2. Characters in works

If the work contains characters (for example, through depiction or description), then these characters might experience emotions to which their behaviour or circumstances give expression. Unless the audience is given reason in the work’s contents, its genre, or the context of presentation to make-believe otherwise, it is to assume that the beliefs, behaviour, bodily attitudes and causal circumstances of the work’s world correspond to those of the actual world. Accordingly, the audience can learn what emotions the work’s characters experience in the same manner as it recognizes the emotions communicated by others in the ordinary world, except that the audience’s relation to the world of the work depends on make-believe rather than belief.

Some differences are worth noting, however. In the case of narratives written in the first person, the audience might come to know ‘from the inside’ what a character experiences or believes, and hence what they feel, even if that feeling is not outwardly indicated. Second, the protagonists might be non-human or unreal concoctions, such as elephants or intelligent ants. In considering the emotions of such creations, information about their point of view will be relevant – their cognitive commitments and values, their vulnerabilities and aspirations, their intellect, physiology and the like. In addition, artists create expressive contexts that do not or could not arise in the actual world.
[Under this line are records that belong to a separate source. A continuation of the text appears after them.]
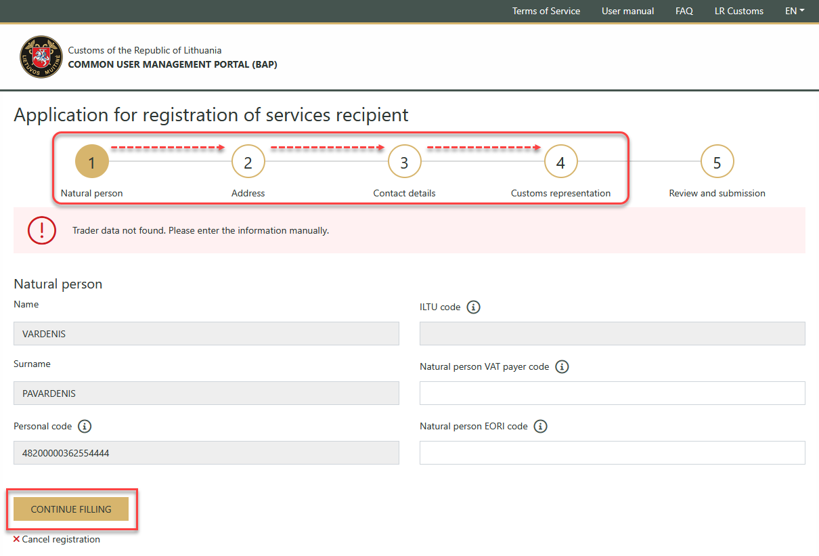This screenshot has width=819, height=556.
Task: Click the Cancel registration link
Action: click(61, 540)
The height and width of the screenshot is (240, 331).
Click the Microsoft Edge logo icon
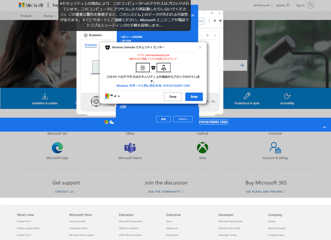[x=57, y=148]
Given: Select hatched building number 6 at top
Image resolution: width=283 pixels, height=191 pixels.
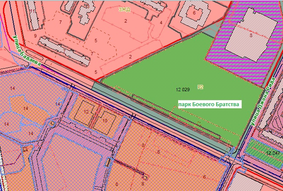Looking at the screenshot, I should tap(194, 13).
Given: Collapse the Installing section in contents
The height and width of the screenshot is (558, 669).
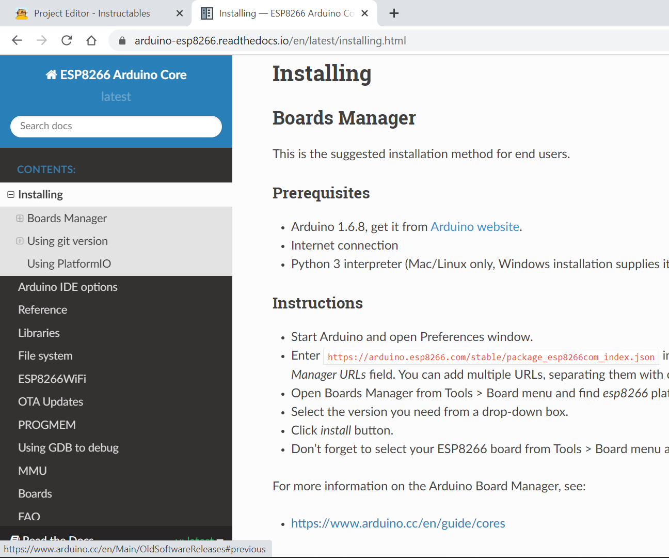Looking at the screenshot, I should tap(11, 195).
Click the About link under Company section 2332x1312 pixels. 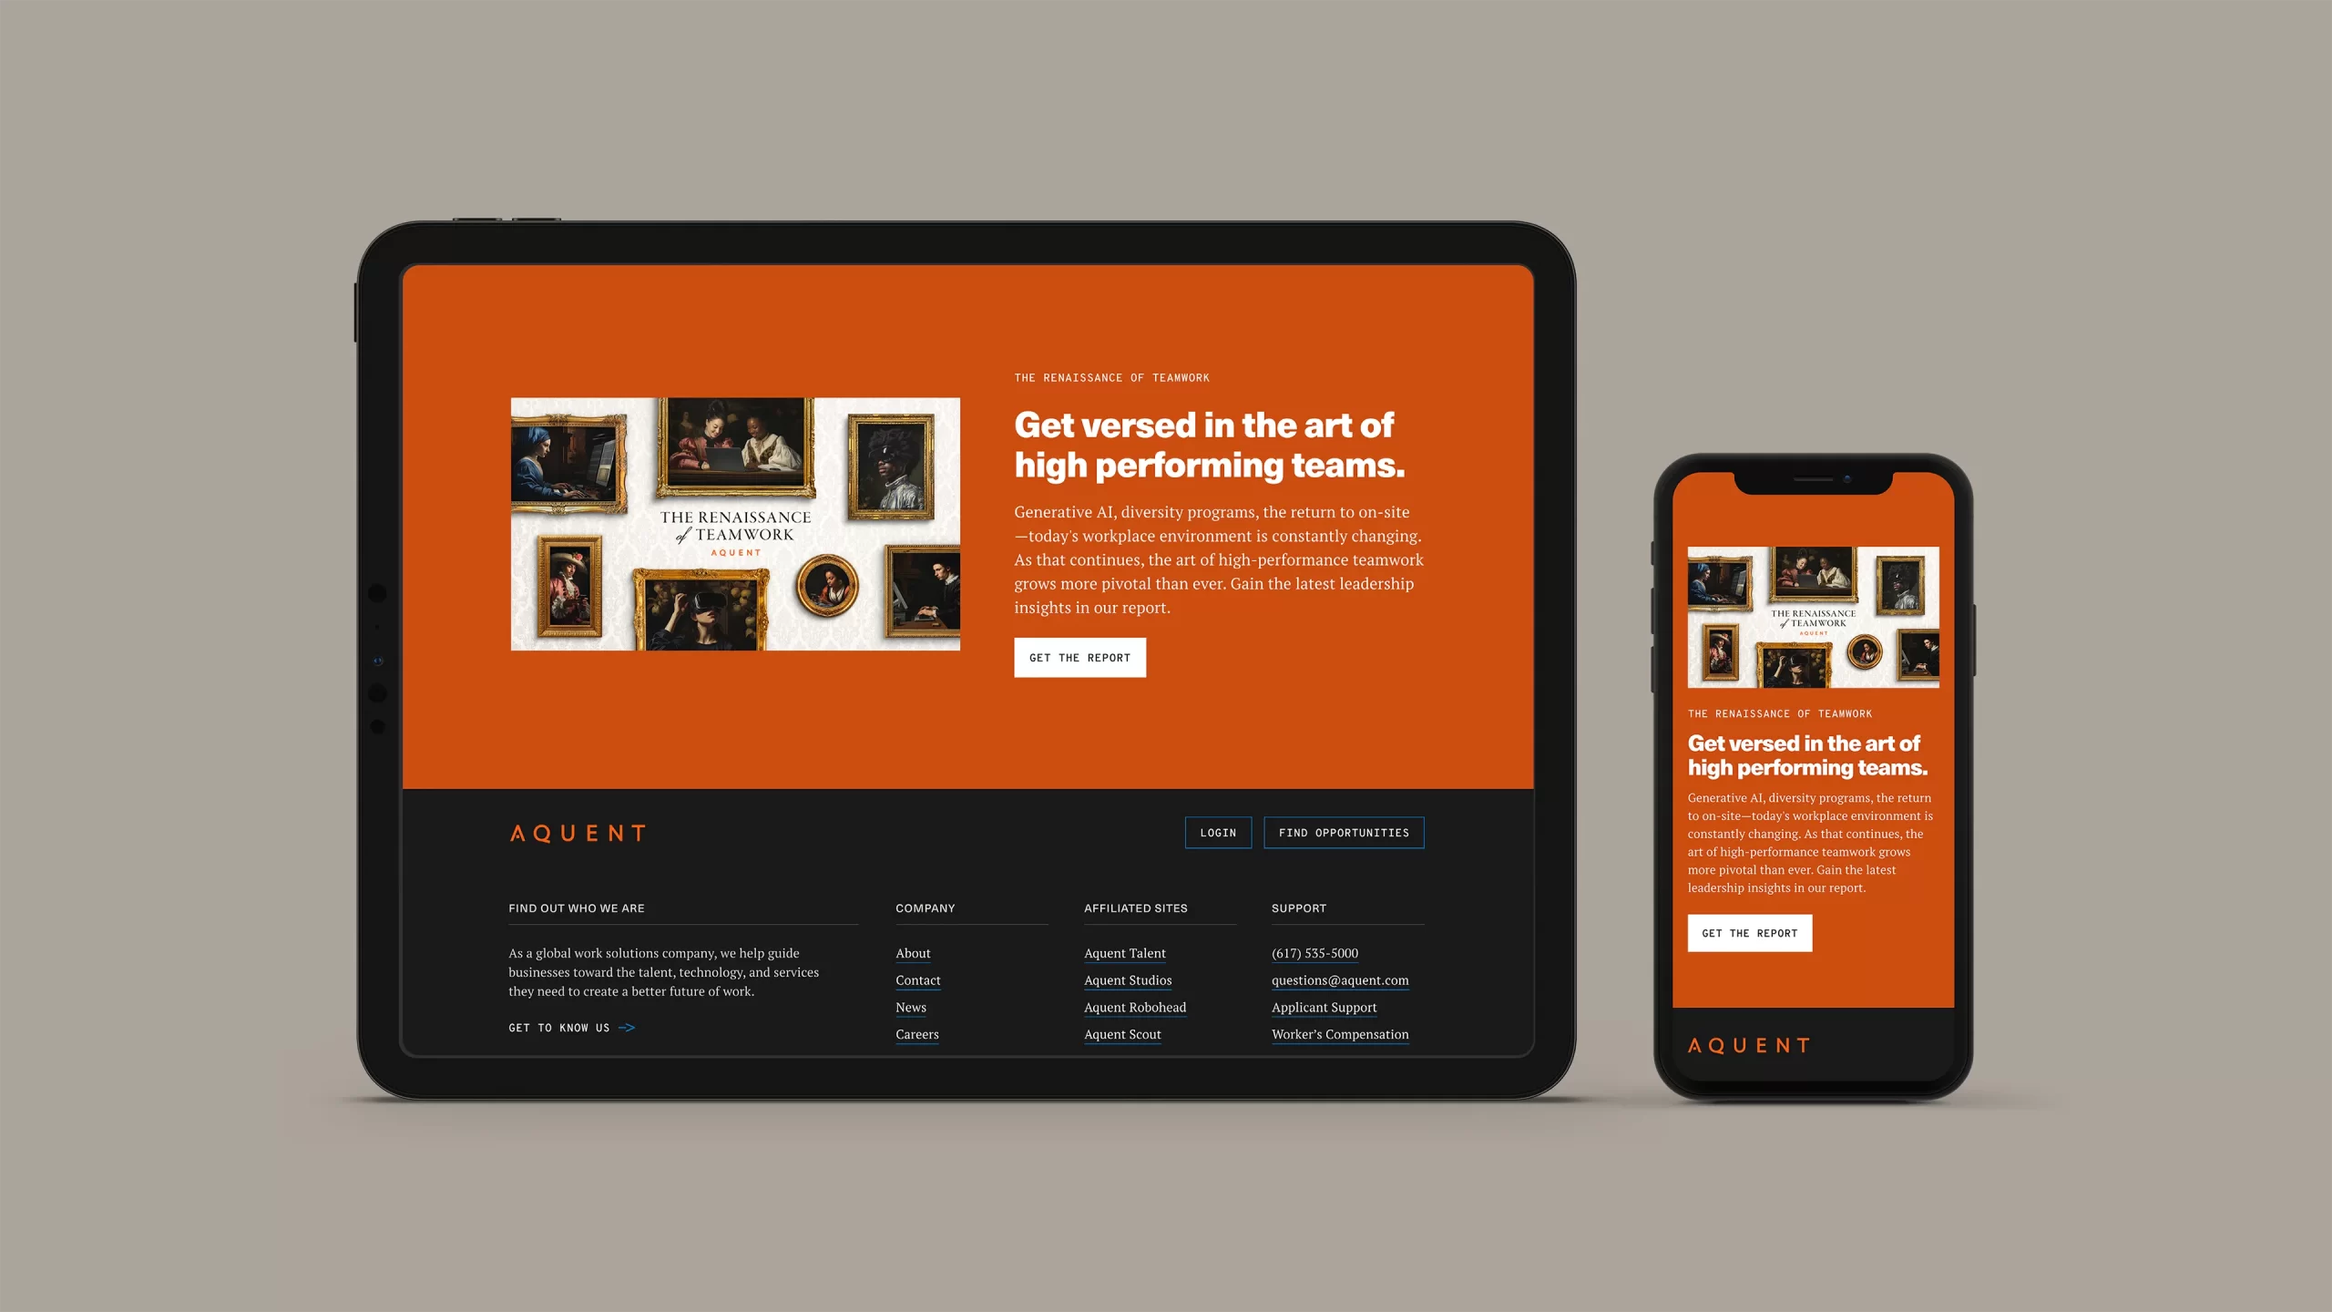click(x=913, y=953)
For instance, the use of leitmotiv in opera to recall actions or words might reveal that a character’s passion is meant for X despite being directed at Y. Quotation and reference, both within and between works, might establish an expressive ambience one would not normally find or look for.

In addition to the emotions of their characters, art works seem to embody and express emotions of their own. This applies to all kinds of works but is perhaps most striking in abstract pieces, including pure music, where expressiveness is present in the absence of a narrated or depicted content. Whose emotions are expressed thereby and how are they expressed?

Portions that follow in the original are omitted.